REQUIREMENT
Among the lines of the records, count those containing the word "agent", then give the number alone.
LISTED ENTRIES START
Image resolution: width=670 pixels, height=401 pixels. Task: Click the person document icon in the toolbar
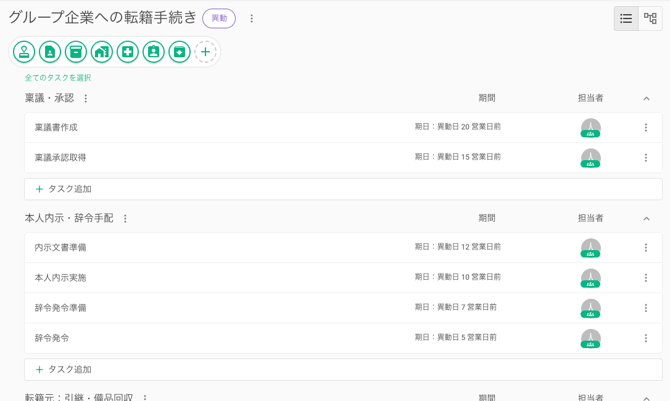[50, 52]
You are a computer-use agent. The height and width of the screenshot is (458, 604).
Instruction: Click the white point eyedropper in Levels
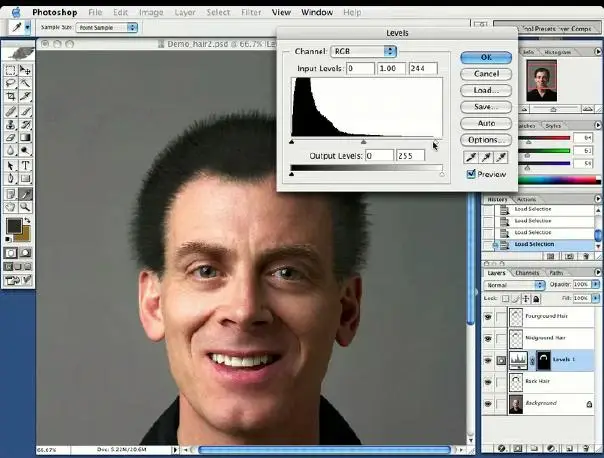point(501,157)
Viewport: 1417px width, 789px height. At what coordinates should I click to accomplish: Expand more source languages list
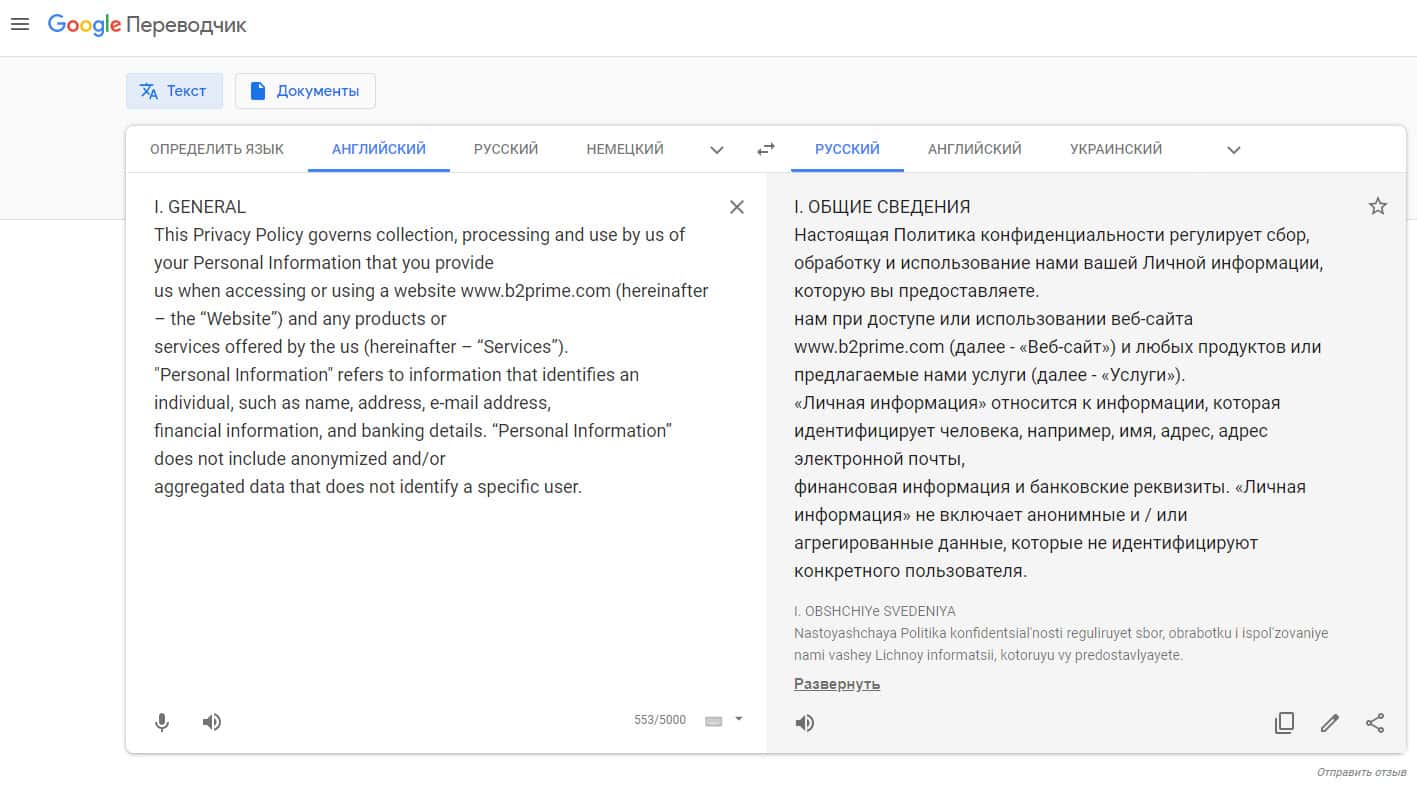[x=717, y=150]
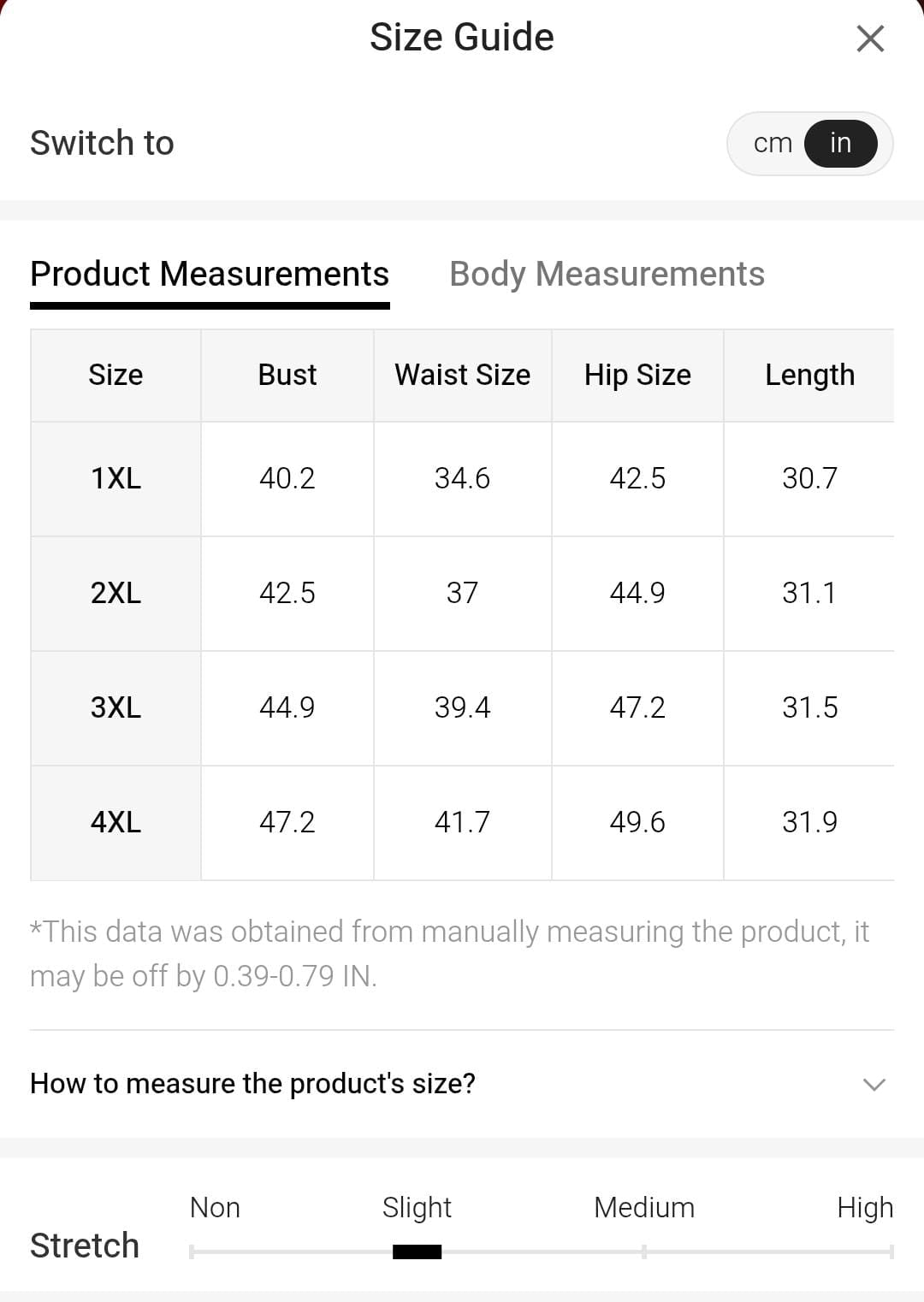Select the 1XL size row label
Image resolution: width=924 pixels, height=1302 pixels.
tap(116, 479)
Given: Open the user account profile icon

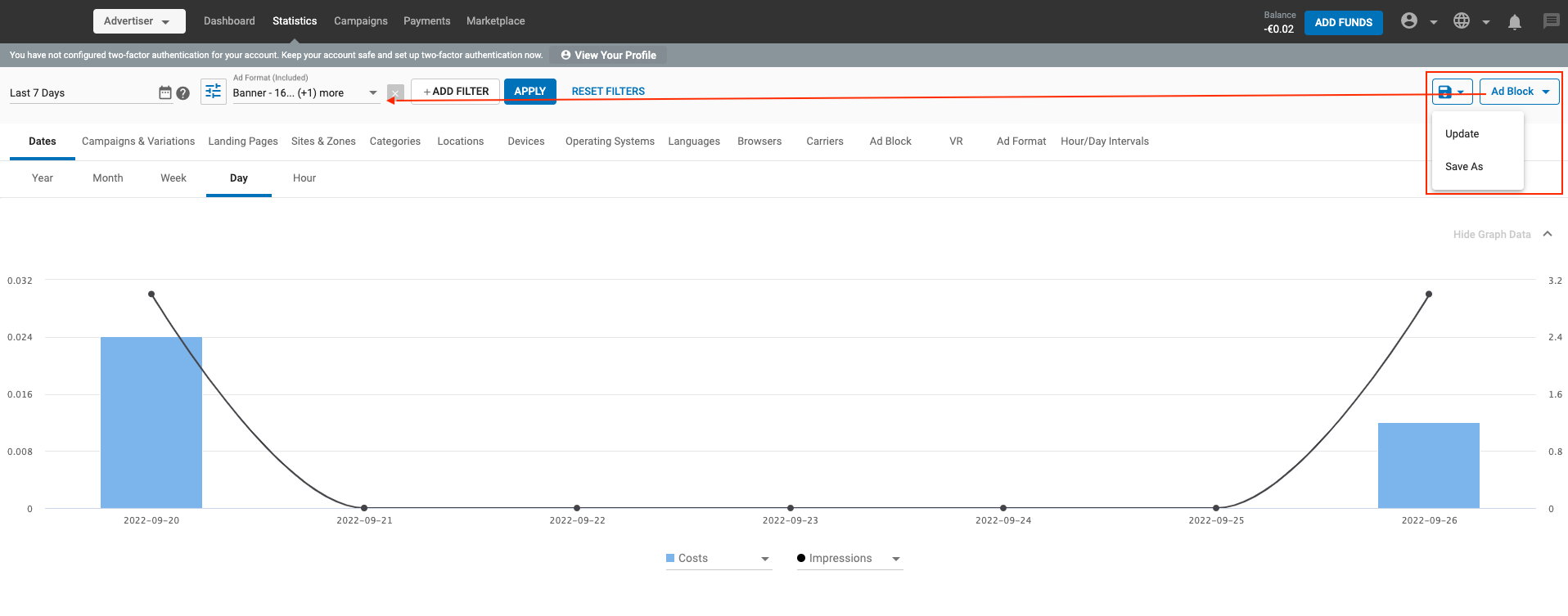Looking at the screenshot, I should 1409,21.
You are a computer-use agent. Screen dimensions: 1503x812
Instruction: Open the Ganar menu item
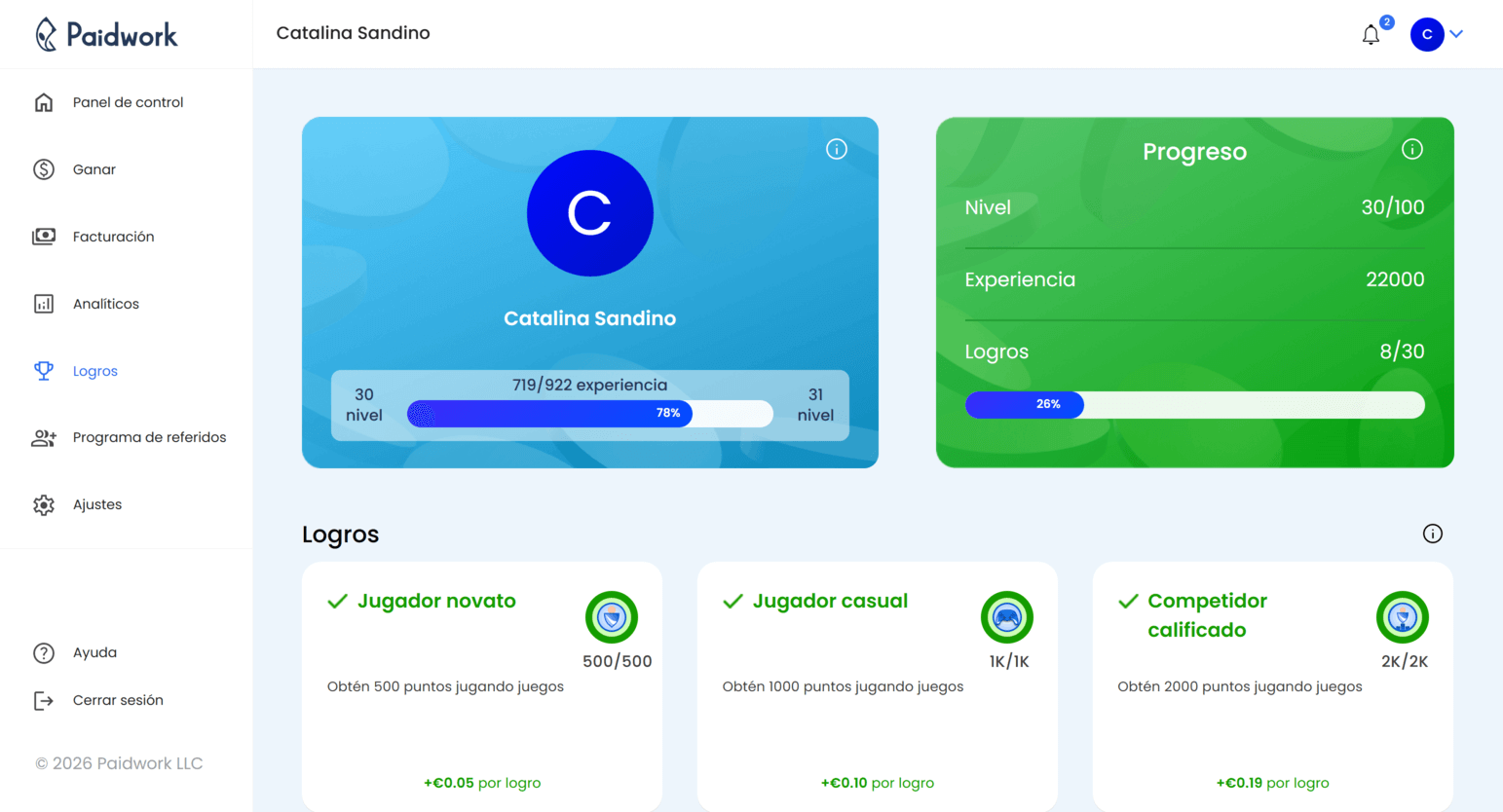[92, 168]
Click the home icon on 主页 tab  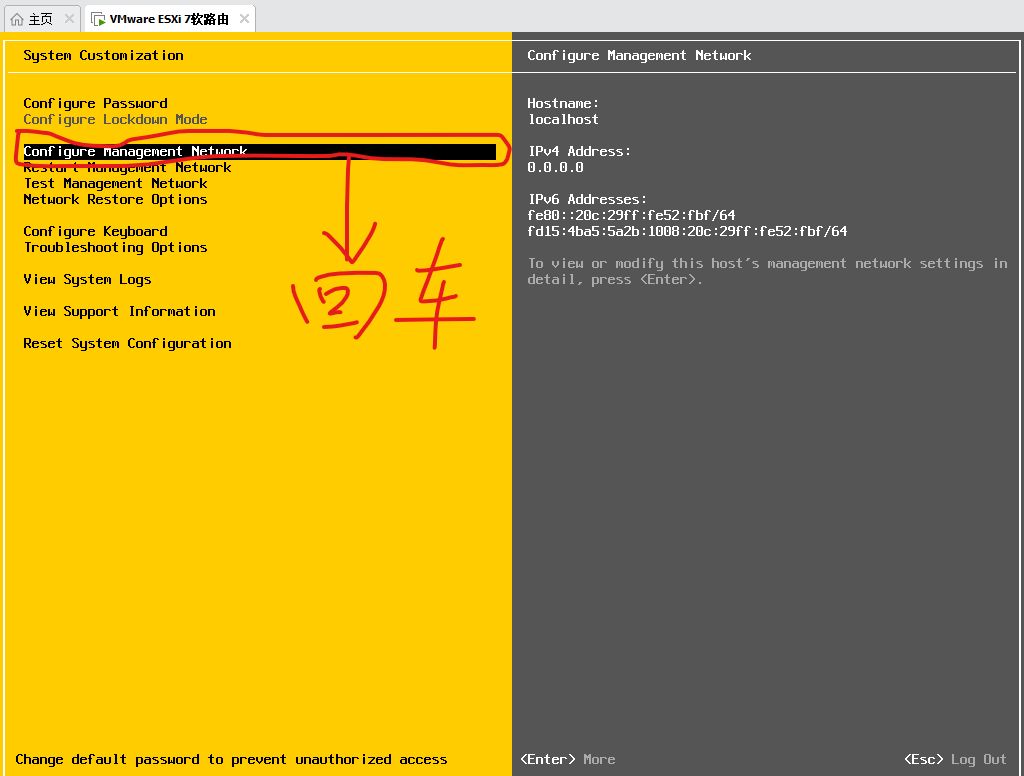pyautogui.click(x=17, y=19)
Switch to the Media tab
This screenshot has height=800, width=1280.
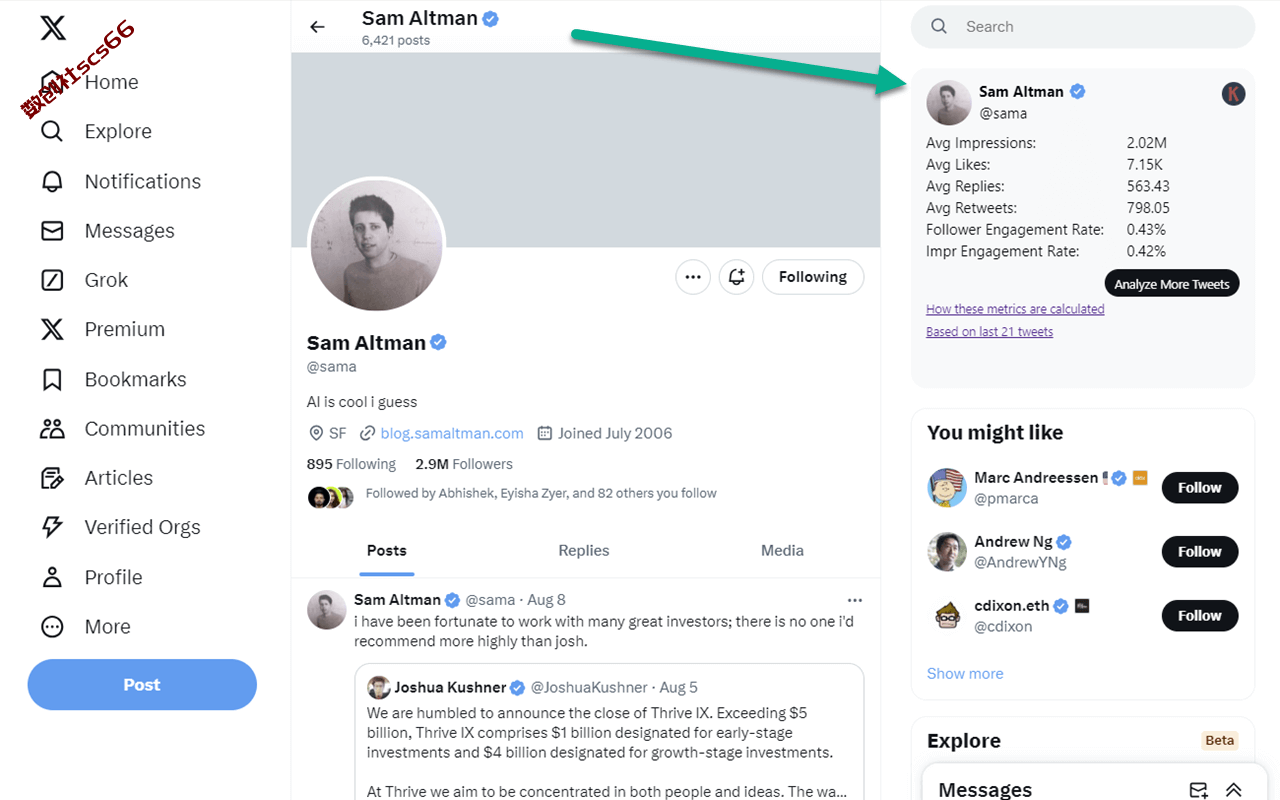click(x=782, y=550)
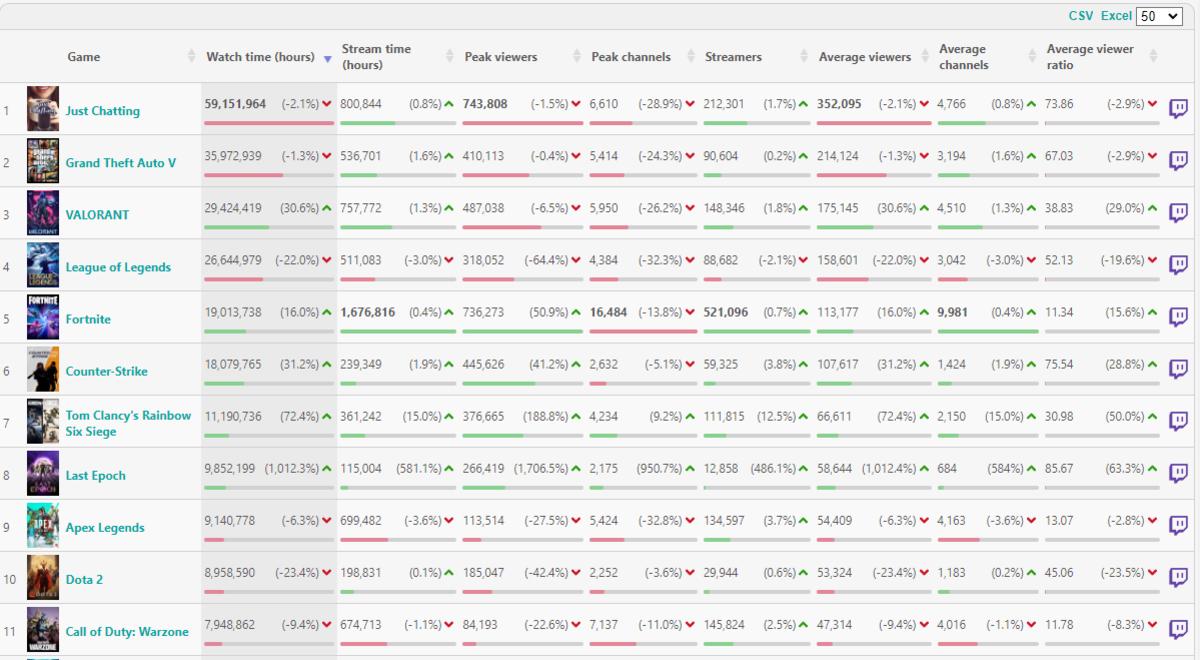Screen dimensions: 1200x660
Task: Click the Twitch icon in Just Chatting row
Action: click(1178, 109)
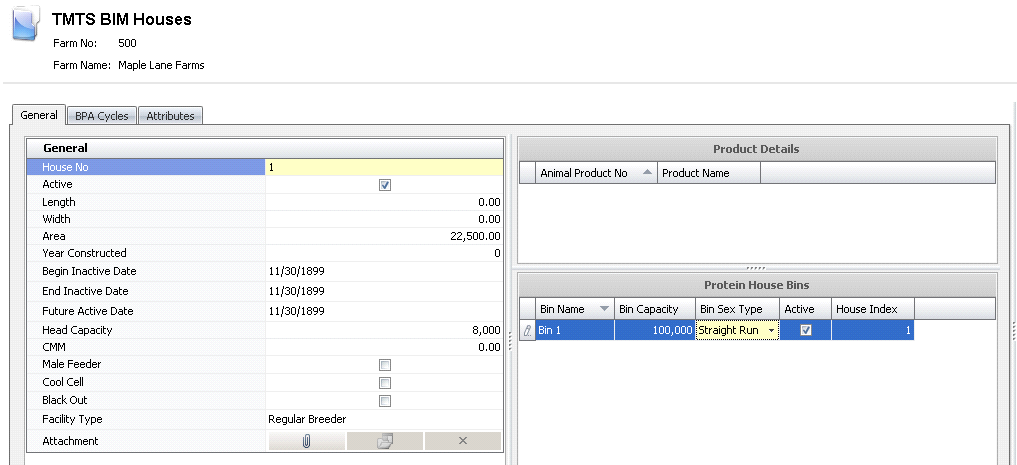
LISTED ENTRIES END
SOLUTION TO THIS EXERCISE
2